The president of the Competition Appeal Tribunal (CAT) has reproached the Law Society for a “deeply unimpressive” explanation of its failure to disclose all the documents it should have done in the Socrates case.
It is the second time that the society’s conduct of the case – which led to last month’s ruling that it abused its dominant position  – has been singled out for criticism by Mr Justice Roth.
The comments came in the costs judgment, although the tribunal found that the failure was not so severe as to warrant an order of indemnity costs.
We reported on Monday  on the tribunal’s order that the society should pay Socrates’ costs of up to the approved budget of £230,000, subject to assessment on the standard basis, if not agreed.
The costs ruling , also published this week, showed that Socrates argued that the tribunal should award indemnity costs, which would have removed the budget cap.
The strongest argument, according to Roth J, was over the Law Society’s failure to disclose the business case for the Conveyancing Quality Scheme and related management board minutes from 2010.
The documents came to light primarily as a result of questioning from one of the tribunal members during the trial and were only disclosed after the hearing.
Last July, the society was ordered to disclose “all policy documents and business plans relating to the inception of the CQS” in so far as it came across them while preparing its witness statement evidence.
Three months later, it told the claimant that “all minutes relevant to the inception of the CQS have already been disclosed to you”.
The society told the tribunal that in preparing the evidence, the 2010 business case “was not identified or relied upon, and as such, it was not disclosed”.
Roth J said: “We have to say that that explanation is not merely regrettable, as [counsel for the Law Society] accepted, but deeply unimpressive.
“We do not think that the failure to disclose these documents is explicable by the fact that this was a fast-track procedure. Although the Law Society was not technically in breach of the tribunal’s order, these documents clearly should have been identified.
“The Law Society disclosed, and its witness, Mr Smithers, indeed relied on, the minutes of the membership board of 19 October 2010. Those minutes state at para 33.1 under the heading ‘CQS Update’, the following: ‘The business case for the CQS would be submitted to the management board on 20 October… for approval.’
“It seems to us that any proper reading of that document would have taken the reader to the minutes of the management board, as there identified, and to the business case, as there expressly referred to.”
The result of the failure was that former president Jonathan Smithers could not be cross-examined on the business case, “as he no doubt otherwise would have been, and we had brief written submissions on it from both sides after the trial was over”.
But Roth J continued: “However, although very unfortunate and, as I said, unimpressive, we do not think that this is so serious as to take the case out of the norm and justify any order of indemnity costs.
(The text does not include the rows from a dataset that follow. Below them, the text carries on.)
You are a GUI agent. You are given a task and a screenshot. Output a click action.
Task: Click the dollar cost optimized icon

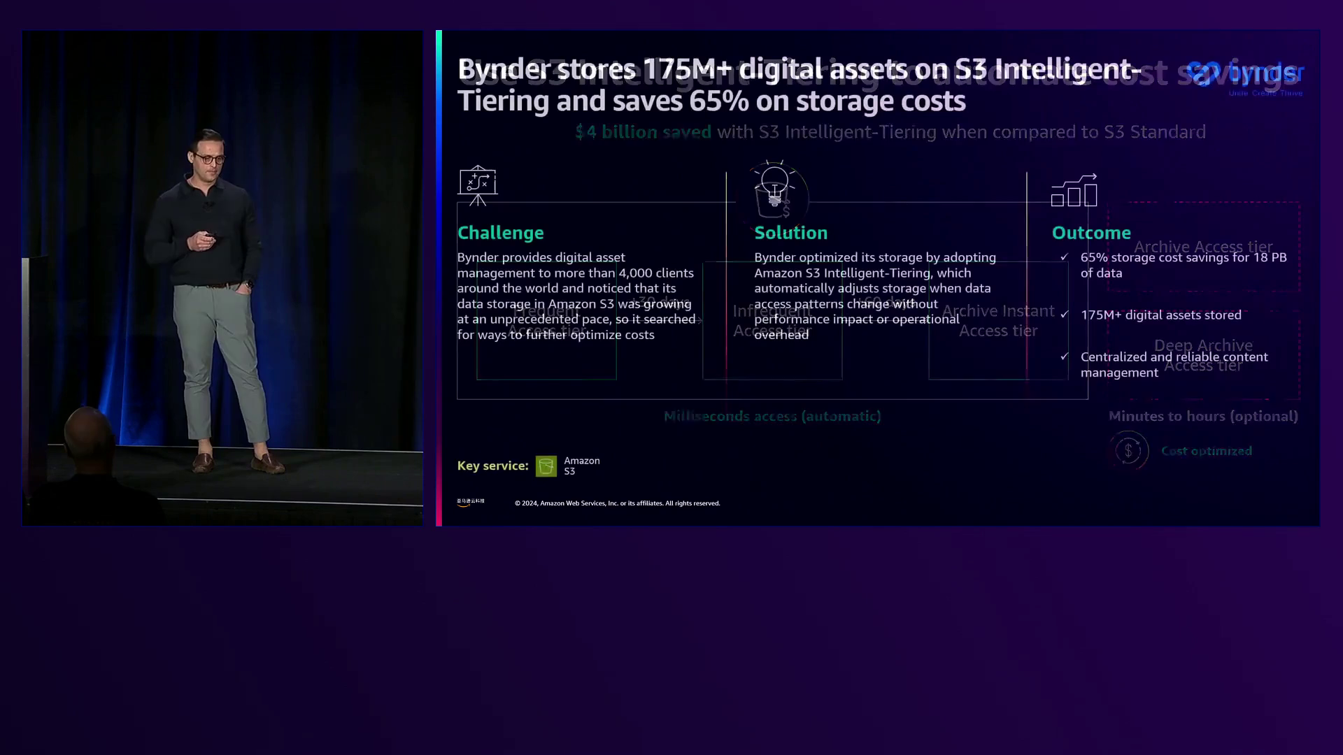coord(1128,451)
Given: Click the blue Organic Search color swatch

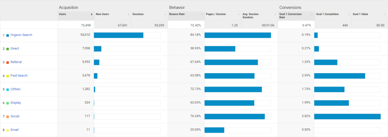Looking at the screenshot, I should click(8, 35).
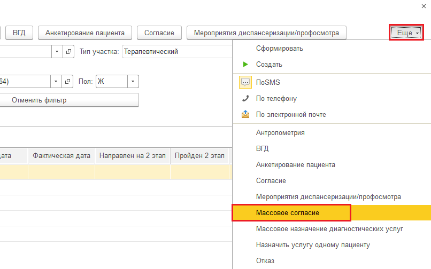Click open-form icon beside Тип участка field
431x269 pixels.
click(x=68, y=52)
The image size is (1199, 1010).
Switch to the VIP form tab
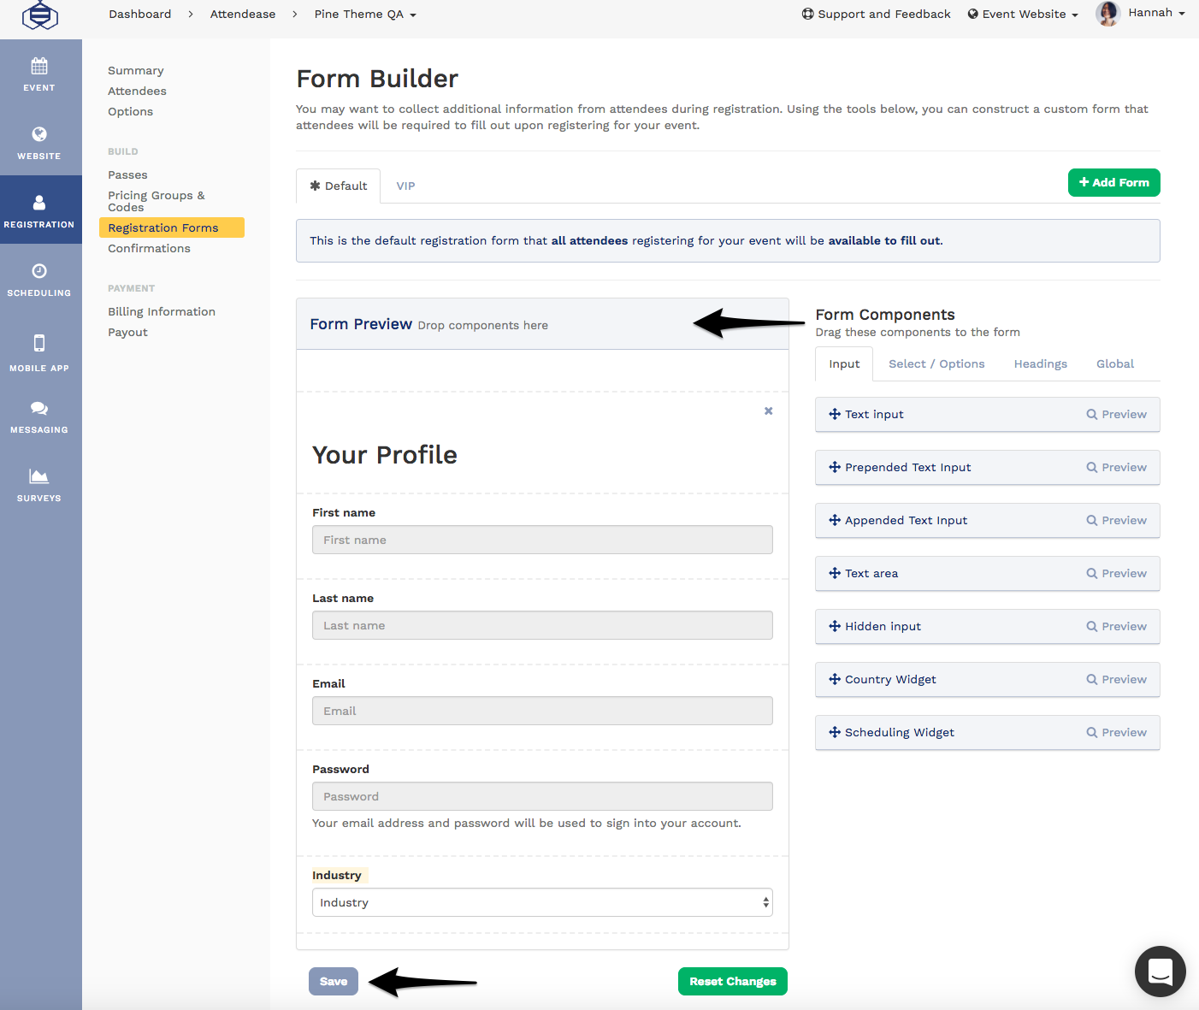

“It is a very extreme step to displace the normal requirement that the recoverable costs should be limited to what is proportionate, and this is just one particular, limited incident in the course of proceedings that, although under the fast-track procedure, nonetheless involved disclosure of a substantial number of documents.”
The tribunal also decided against making a costs order over and above the budget. Had the business case been disclosed when it should have been, the work done by the claimant after trial would have been done in the preparation for trial, it concluded.
In the main judgment, the tribunal criticised the figures provided by the society to claim that CQS was loss-making overall and subsidised by practising certificate income, which it emerged were “materially understated”.
The tribunal said: “We are bound to record that it is disappointing, to say the least, that the Law Society produced a schedule of figures in purported compliance with the tribunal’s orders which was wholly unsatisfactory.”
But in the costs judgment, Roth J described this as “sloppy, rather than wilfully misleading, and certainly does not justify taking the case out of the norm so as to entitle Socrates to indemnity costs”.
During the costs hearing, Socrates counsel, Philip Woolfe, argued that the society had treated the company “as a troublemaker from the start, and [dealt] with the case on that basis rather than engaging with the merits of it”.
He explained: “When the claim was intimated, they did not instruct a competition specialist to begin with, they sent the case off to Mills & Reeve in Birmingham. With no disrespect to Mills & Reeve, it was not their competition department who was dealing with it.
“From the time the claim was first intimated, which I think was on 11th January, the first substantive response that Socrates received was when the defence was served in mid-May.
“That was after the Law Society, having instructed competition specialists late in the day [City giant Norton Rose Fulbright], applied for a further four-week extension. That was a very, very long period with no substantive response.”